● Source excerpt
(begin)

# Trichomes Check



## Hazedu812 (Nov 27, 2015)

Here are a couple of trichomes pics from my plants. I guess that they are still clear? Or are the cloudy? I am trying to figure how much longer they have to go. I am shooting for 20% amber. 

View attachment tri 2.jpg


View attachment tri.jpg


----------



## Rosebud (Nov 27, 2015)

Not quite ready yet. I see mostly clear and maybe 25% cloudy. Looking very nice. I would guess another 2 weeks or so... just a guess. Sure looks good.


----------



## Hazedu812 (Nov 27, 2015)

Rosebud, I am at day 42 of flower (Northern Lights Fem). I started counting from the 12/12 switch but I think I am actually closer to day 50 because I vegged for slightly over 2 months and the plants were already showing sex and pre buds.

I think around 2 weeks is a good number!
I think I have given them the last of the nutrients for now.

Should I give them a flush next week?

Thanks!:48:


----------



## Joe420Camel (Nov 27, 2015)

.

Veg time does not effect flower time.

I am in the process of flowering out a plant that was trimmed back as a bonsai-mom for 8 months before having to flower her. 



Flushing is a personal choice.
I, and many others here do NOT. (I grow in synthetic nutes DWC) 
Many others here do.

:48:


----------



## Rosebud (Nov 27, 2015)

i only flush the toilet.. Sorry, couldn't resist. I am an organic dirt farmer, I don't see any need to flush.  I would think another 20 days if you are at 42 days. Northern lights is a good night time so i agree you want at least 20 % amber.


----------



## Hushpuppy (Nov 28, 2015)

looking at trichomes under HPS or "flowering" spectrum lighting can fool you a lot of times. I myself can not see any amber trichs while they are under the HPS lights. I have to take a couple sugar leaves off from a couple different buds, and take them out into the daylight to see the amber and level of cloudy. Just an idea but also 42 days isn't close to ready. I would continue to feed them for at least another 10-14 days.


----------



## Gooch (Nov 28, 2015)

I am on day 43 so i am right with you, I am at full strength nutes till at least day 56, then i might cut it to 50%, then 25% ending with just water for the last day or 2, and i might go lights out with no water for a full 24 hours before pulling, not sure if this sounds like a good plan or not


----------



## Gooch (Nov 28, 2015)

(end)

● List of tasks
1 > Answer these about the trichomes thread, one line each:
(a) What percentage of amber is Hazedu812 aiming for?
(b) Which strain is Hazedu812 growing?
(c) Under what kind of lights does Hushpuppy say no amber trichomes can be seen?
2 > Quote the trichomes thread word for word, starting with "View attachment tri 2.jpg" and going on through "Sure looks good.".

● Raw data

(begin)

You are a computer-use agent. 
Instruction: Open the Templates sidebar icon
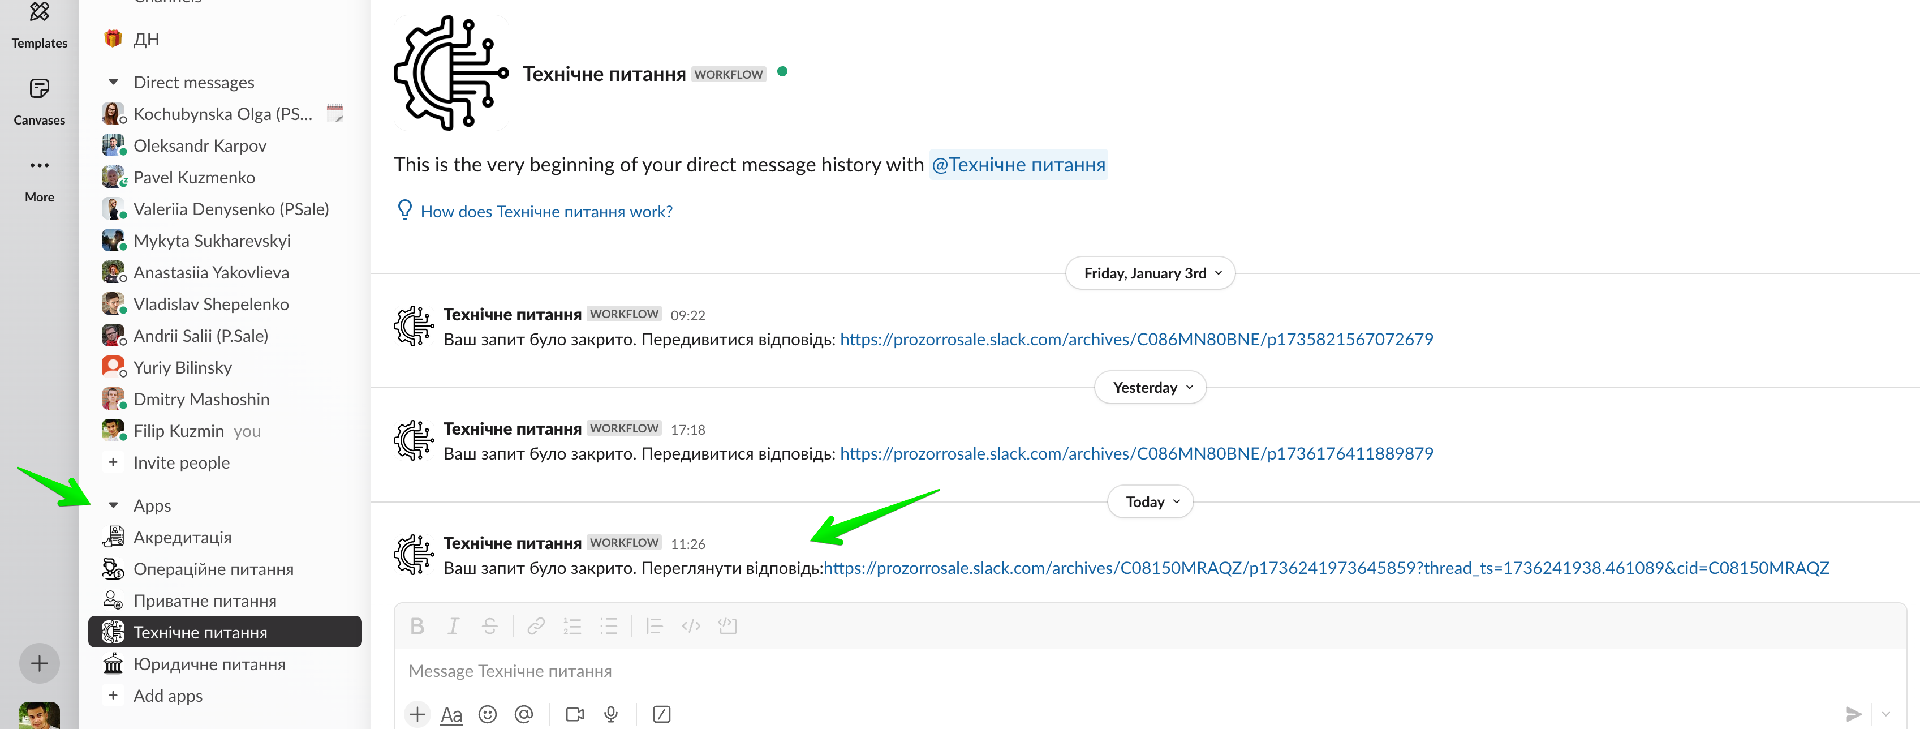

(end)

● Worked answers
1 >
(a) 20% amber.
(b) Northern Lights Fem.
(c) HPS lights.

2 >
View attachment tri 2.jpg


View attachment tri.jpg


----------



## Rosebud (Nov 27, 2015)

Not quite ready yet. I see mostly clear and maybe 25% cloudy. Looking very nice. I would guess another 2 weeks or so... just a guess. Sure looks good.